Pero de tanto verlo (y leerlo) a veces creo haberlo conocido. Se volvió tan
cercano como el tío Reynaldo, el único intelectual de mi familia. Me contaba
Virginia Bennett, una amiga fotógrafa, que en la sala de su casa había tres
imágenes debidamente enmarcadas: la del Sagrado Corazón de Jesús, la del caudillo
liberal Jorge Eliécer Gaitán y la del cantante de tangos Carlos Gardel. En mi
casa, además del Sagrado Corazón y una Última Cena por lo menos en mi cuarto de
adolescente había un enorme afiche con la cara de Gabriel García Márquez que me
acostumbré a ver junto a los carteles de Marilyn Monroe y Brigitte Bardot y,
más tarde, mucho más tarde, uno de Nastassja Kinski con una serpiente pitón
enroscada en su cuerpo desnudo. Además, el haber crecido en pleno estallido del
llamado
Boom literario latinoamericano hizo que la figura del creador de
Macondo estuviera todos los días en los periódicos y se convirtiera en parte de
la conversación en la mesa o en las mecedoras de la terraza a la hora de las
tertulias casi como un pariente más al que se le alaba o se le censura
cualquier actuación.
Acudo al poeta Raúl Gómez Jattin y hago una paráfrasis de uno de sus poemas:
los escritores son para leerlos y hay que dejar de hacerle caso a lo que hagan
con sus vidas. Me dediqué a la lectura de las obras de García Márquez sin proponerme
acercarme a la persona como sí lo intentó un escritor de mi ciudad que acudió a
quienes los podían relacionar hasta que alguien le dijo al calor de unas
cervezas frías que para qué quería que le presentaran a alguien que nunca iba a
ser su amigo; quizás hoy al fallecimiento de García Márquez mi amigo escritor
cuente mejor esa anécdota que cabe en la antología de los que no lo conocimos.

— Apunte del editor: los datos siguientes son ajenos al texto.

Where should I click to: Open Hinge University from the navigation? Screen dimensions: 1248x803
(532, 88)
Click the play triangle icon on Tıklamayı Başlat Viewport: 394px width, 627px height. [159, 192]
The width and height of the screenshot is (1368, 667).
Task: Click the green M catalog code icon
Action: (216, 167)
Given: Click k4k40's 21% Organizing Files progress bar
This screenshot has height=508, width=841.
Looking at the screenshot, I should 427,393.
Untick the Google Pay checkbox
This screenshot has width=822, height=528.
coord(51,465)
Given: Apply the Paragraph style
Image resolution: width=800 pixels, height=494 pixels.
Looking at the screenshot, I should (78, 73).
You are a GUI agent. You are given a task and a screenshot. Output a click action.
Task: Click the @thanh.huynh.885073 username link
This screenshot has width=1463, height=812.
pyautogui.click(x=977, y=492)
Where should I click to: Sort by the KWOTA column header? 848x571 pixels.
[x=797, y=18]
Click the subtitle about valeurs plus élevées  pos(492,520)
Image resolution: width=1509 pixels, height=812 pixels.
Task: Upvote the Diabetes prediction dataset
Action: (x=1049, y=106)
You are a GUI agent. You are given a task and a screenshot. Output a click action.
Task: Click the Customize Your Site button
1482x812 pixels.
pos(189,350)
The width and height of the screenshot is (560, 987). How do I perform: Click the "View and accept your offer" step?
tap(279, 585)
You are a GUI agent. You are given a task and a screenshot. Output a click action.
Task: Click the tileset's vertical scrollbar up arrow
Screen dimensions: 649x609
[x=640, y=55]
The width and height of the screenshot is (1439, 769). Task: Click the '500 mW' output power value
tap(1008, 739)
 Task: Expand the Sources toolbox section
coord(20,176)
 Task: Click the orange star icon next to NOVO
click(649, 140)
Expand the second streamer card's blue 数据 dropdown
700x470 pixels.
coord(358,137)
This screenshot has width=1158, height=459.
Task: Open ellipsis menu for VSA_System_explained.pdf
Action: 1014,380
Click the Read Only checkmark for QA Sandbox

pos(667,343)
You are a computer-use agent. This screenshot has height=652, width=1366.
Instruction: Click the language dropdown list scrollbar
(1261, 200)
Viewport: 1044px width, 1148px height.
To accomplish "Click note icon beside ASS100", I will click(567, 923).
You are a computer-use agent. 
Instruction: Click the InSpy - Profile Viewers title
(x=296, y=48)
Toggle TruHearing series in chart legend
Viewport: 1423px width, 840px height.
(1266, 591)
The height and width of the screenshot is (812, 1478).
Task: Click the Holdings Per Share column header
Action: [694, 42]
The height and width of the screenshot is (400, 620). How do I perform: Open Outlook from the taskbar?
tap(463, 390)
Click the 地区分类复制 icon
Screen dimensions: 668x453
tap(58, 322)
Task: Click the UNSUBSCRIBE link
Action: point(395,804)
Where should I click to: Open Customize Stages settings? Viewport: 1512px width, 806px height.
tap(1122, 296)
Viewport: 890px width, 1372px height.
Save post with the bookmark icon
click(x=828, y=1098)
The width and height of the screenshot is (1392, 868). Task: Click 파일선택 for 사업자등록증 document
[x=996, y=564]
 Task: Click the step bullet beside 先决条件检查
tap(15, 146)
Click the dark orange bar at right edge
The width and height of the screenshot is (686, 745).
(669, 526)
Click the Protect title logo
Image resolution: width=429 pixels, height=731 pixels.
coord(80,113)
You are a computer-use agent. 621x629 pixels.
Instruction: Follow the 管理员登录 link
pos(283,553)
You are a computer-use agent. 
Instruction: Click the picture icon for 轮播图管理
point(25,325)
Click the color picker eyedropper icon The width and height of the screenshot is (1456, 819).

En un correo electrónico me recuerda el profesor Livingston Crawford, un amigo
que vive en Lima, que existe una praxis cultural en decir que hubo algún tipo
de encuentro cercano cuando un personaje reconocido fallece y agrega en su
email el caso del citado poeta cuando, por cierto, un trabajador de García
Márquez dijo a la prensa que el día anterior a la muerte de Gómez Jattin éste
le había regalado un hipocampo. Y Crawford termina diciendo que no sabe de
dónde sacó esto, no el animalejo (que debe de haberlo extraído del mar
cartagenero), sino la palabreja. Nadie en esas tierras ni sus alrededores se
refería a un caballito de mar por otro nombre así labore en la casa de un
Premio Nobel de Literatura. Todo para justificar que había conocido al poeta
muerto.
Mi único y verdadero encuentro
Existe una
pregunta que a menudo se formula cuando pasa un hecho sin precedente que marca
un hito, de esas del tipo de qué hacías cuando el apagón de Nueva York; en
Colombia, en dónde estabas cuando mataron a Gaitán; o más recientemente, qué
estabas haciendo cuando te enteraste que dos aviones acababan de impactar las
Torres Gemelas y la TV
empezó a trasmitir las incidencias de los ataques de aquel 11 de septiembre de
2001. Una de esas sería: cuándo o en qué circunstancia leíste la primera obra
de García Márquez. Para algunos la respuesta será sencilla y quizás no haya
detrás anécdota alguna. A mí, por diferentes razones, me cambió la manera de
ver la realidad, marcó mi gusto y me motivó a contar.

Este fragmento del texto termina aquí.